Adenovirus type 2 productively infects human cells and hamster cells. Adenovirus type 12 productively infects human cells but abortively infects hamster cells. The metabolism of the DNA of these adenoviruses was determined in both human cells and hamster cells. The adenovirus DNA, both the parental DNA and the newly synthesized DNA, is found as three species within the cells. The species which sedimented rapidly is mainly cellular DNA which contains some integrated viral DNA. The species which cosediments with DNA extracted from the mature virions is homogeneously distributed. This species represents the intact viral genome. The species of DNA which sediments slowly is homogeneously distributed hybridizes only to viral DNA and represents segments of the adenovirus genome about one-fourth the size of the intact genome. The amount of each of these three species of DNA varies during the growth cycle of the adenovirus. There is a pattern of metabolism; the intact viral DNA is cleaved to the slow sedimenting DNA, the slow sedimenting DNA appears as a precursor which is integrated into the cellular DNA. Data from experiments with chemical inhibitors of macromolecular syntheses suggest that the slow sedimenting DNA is formed by a presynthesized endonuclease.
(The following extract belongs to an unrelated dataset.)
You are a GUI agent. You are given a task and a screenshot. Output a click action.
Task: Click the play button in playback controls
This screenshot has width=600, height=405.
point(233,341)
Extracts of cells infected with adenovirus contain the endonuclease activity. The endonuclease appears in the cells as both an early enzyme and a late enzyme. The endonuclease which appears early after infection correlates directly with the multiplicity of infection but is not effected by the inactivation of the viral genome. The endonuclease which appears late after infection is not effected by the multiplicity of infection if more than one infectious particle per cell is used. The endonuclease which appears late is not found in cells infected by virus which contain inactivated genomes. These results suggest that the endonuclease which appears early is carried into the cell as a portion of the virion and the endonuclease which appears late is newly synthesized as a virus-coded protein. The synthesis of endonuclease corresponds with the synthesis of structural proteins. Purified adenovirions have endonuclease activity when they are incubated with DNA in vitro. The endonuclease is inactivated by group-specific antiserum. This also suggests that the endonuclease is a virus-coded protein. The endonuclease made only double-strand scissions at specific sites in the adenovirus DNA.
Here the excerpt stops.